Historical note: the Haskell dev world jumped on distributed vcs a few years before git appeared, via darcs, and that early move has resulted in the situation today, where it's mostly only the younger projects in git.


And just as an example, I have around 200 darcs repos, including big projects like xmonad, yi or bytestring, that might never be on github, since they're in darcs on c.h.o.

The Haskell world is really an anomaly in this regard.


Not really, same applies to Smalltalk, and I'd guess Lisp as well.


"Median" and "average" are being used inconsistently in this article, making it more difficult to meaningfully interpret the dataset.


Hi there. I think you're interpreting "average" as being equivalent to "mean", but this isn't my understanding of the term. Both the "median" and "mean" are measurements of "averageness". I use "median" when I'm talking directly about figures or a diagram. I use "average" when I'm making some general point, and only after I've already specified what my exact measure of central tendency was.

http://en.wikipedia.org/wiki/Average


Median is an exact term that means the middle value in a sorted list of values.


Yes, I don't think anyone has disputed that.


I've never heard anyone use "median" and "average" interchangeably who wasn't confused about what "median" and "mean" mean, and every math class I've ever taken involved a reminder that "median" and "average" are different.

Dig up arcane usages to support your confusing wording all you want, but the point of language is communication, and when you use words in significantly different ways from other people, you're communicating unclearly.


Then your maths professors were more lax than mine, who were always careful to distinguish between the general term "average" and specific terms like "mean" and "median".

As for the accusation that I'm being arcane - all I can do is point you to that most un-arcane and accessible of all reference works, Wikipedia. It spells it out quite clearly, and agrees with me entirely.


1. In general usage, when people say 'average' they almost always mean the mean, not the median.

2. Pointing out that something is on Wikipedia does not prove how un-arcane it is. I'm sure there are plenty of topics on Wikipedia that are only understood by a small group of people. Wikipedia doesn't require that all pages be common knowledge to the general population before being accepted.


People do often use the word "average" when they mean "mean" - but they also often use it when they mean "median". It depends on the context. For instance, when I say "the average family has an income of X" or "the average man is Y cm tall", the concept that most reasonably applies is the median, not the mean.

The simple fact is that "average" is a general term which is only used correctly once you've clarified what your exact measure is.


No, those clearly refer to the mean not the median.
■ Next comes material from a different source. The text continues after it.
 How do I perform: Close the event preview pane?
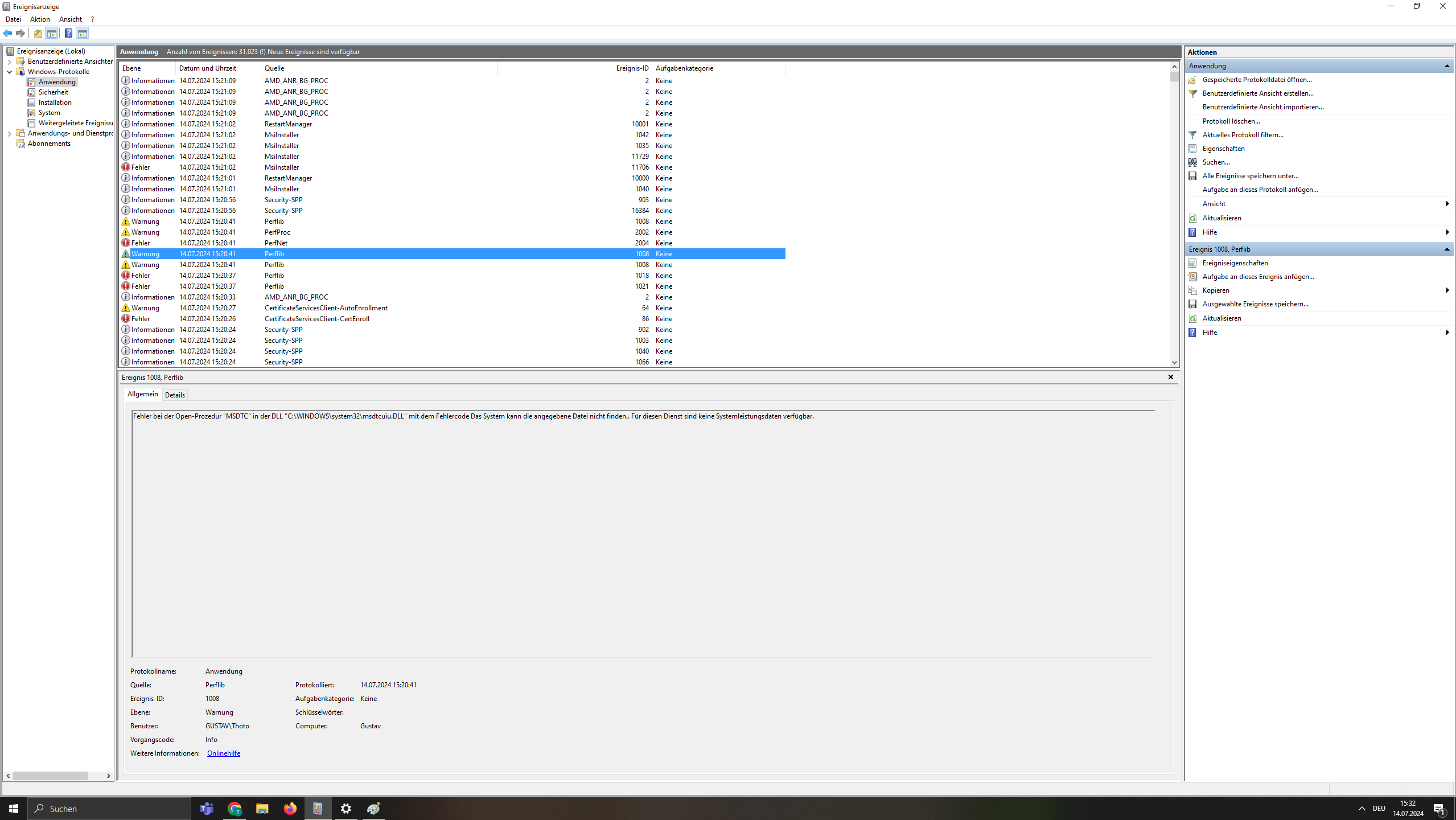[x=1170, y=377]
People do not ask the question "Given the range of heights in the population, what is the middle value", they want to know the mean height of the population.
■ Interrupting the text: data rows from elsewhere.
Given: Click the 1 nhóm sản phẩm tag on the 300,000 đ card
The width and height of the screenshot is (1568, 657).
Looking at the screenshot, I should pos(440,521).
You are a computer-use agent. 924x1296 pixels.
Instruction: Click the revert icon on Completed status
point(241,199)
This is especially easy to see when people talk about "average income", since it's clearly skewed by there being a long tail on the high-income side which pushes up the average salary. There's a reason why income is generally bracketed instead, and split into quintiles.


Look more carefully at my wording - most of the time, when you hear a news report using wording like "the income of the average family..." (as opposed to "average income"), you're hearing a median value, not a mean. The newsreader probably doesn't know it, but this is precisely because the median is less skewed by that long tail you mention.